Your assignment
This exercise calls for the line with "The width and height of the screenshot is (971, 464).", the line with "Collapse the 広告のパフォーマンスを維持する", and all lines between them in the material below, output exactly and with no other lines.
***** Dataset excerpts *****
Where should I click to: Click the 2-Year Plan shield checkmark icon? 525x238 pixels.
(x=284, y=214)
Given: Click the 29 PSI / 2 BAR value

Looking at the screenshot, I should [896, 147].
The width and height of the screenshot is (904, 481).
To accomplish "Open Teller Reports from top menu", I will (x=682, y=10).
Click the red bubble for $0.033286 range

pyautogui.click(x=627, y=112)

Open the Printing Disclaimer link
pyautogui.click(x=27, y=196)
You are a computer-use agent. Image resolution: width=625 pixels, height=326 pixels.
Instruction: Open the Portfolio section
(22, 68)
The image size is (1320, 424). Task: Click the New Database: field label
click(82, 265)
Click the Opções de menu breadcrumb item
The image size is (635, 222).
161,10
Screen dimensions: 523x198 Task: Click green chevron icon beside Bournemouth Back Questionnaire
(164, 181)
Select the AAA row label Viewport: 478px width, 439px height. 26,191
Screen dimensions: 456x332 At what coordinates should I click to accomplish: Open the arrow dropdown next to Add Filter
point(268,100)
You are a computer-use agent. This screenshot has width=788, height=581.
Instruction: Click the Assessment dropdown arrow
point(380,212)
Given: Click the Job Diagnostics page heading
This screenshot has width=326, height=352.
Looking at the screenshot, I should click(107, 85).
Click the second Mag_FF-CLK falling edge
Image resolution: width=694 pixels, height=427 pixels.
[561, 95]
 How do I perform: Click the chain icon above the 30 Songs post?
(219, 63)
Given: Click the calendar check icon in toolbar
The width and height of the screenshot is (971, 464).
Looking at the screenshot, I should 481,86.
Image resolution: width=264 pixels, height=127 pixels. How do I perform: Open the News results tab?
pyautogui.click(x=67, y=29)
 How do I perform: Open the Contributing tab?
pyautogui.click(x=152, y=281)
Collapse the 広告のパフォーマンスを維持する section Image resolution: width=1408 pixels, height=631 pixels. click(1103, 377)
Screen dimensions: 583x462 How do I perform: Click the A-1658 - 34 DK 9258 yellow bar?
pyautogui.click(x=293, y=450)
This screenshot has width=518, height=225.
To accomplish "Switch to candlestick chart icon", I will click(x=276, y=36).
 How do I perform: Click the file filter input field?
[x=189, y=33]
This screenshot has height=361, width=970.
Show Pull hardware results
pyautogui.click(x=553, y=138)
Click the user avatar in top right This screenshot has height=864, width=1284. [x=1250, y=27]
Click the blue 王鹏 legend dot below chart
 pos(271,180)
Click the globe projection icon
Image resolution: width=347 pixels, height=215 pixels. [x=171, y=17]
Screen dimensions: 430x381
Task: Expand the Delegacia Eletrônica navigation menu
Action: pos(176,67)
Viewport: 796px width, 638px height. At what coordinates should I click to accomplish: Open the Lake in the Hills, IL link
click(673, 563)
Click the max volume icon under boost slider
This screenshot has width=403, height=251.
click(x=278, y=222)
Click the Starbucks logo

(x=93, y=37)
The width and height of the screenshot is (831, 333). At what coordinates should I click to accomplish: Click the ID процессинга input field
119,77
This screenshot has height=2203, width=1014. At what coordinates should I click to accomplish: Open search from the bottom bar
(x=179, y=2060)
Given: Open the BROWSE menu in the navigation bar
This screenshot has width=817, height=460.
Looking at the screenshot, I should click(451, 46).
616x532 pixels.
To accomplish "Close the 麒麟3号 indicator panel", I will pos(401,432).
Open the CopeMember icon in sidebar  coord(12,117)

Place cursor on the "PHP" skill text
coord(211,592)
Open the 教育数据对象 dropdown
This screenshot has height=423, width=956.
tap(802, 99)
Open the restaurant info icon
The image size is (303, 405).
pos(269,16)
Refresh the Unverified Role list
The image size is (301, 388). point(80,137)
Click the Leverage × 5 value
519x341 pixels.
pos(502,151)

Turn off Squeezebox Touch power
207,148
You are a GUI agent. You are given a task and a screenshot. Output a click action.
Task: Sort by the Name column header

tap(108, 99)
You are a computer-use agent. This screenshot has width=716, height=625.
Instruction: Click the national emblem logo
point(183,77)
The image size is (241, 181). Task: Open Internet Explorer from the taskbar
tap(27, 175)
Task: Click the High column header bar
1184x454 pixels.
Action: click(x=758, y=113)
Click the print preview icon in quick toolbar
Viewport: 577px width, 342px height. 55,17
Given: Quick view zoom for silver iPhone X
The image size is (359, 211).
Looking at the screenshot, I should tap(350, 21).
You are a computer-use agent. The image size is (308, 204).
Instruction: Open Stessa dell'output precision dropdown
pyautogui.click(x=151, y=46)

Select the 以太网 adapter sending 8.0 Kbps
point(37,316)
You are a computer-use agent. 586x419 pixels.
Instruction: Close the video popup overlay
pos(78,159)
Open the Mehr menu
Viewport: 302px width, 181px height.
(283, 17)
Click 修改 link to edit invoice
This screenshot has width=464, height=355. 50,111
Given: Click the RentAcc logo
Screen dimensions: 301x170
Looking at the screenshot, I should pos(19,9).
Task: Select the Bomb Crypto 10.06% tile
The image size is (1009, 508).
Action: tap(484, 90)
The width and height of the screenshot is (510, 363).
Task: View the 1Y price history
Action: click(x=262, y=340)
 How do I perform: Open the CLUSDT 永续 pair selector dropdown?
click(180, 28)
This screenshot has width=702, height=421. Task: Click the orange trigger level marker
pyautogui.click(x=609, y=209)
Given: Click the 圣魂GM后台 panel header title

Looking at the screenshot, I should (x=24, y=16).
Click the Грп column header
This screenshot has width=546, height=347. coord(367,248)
*****
Task answer
The width and height of the screenshot is (971, 464).
Looking at the screenshot, I should 481,86.
Image resolution: width=264 pixels, height=127 pixels. How do I perform: Open the News results tab?
pyautogui.click(x=67, y=29)
 How do I perform: Open the Contributing tab?
pyautogui.click(x=152, y=281)
Collapse the 広告のパフォーマンスを維持する section Image resolution: width=1408 pixels, height=631 pixels. click(1103, 377)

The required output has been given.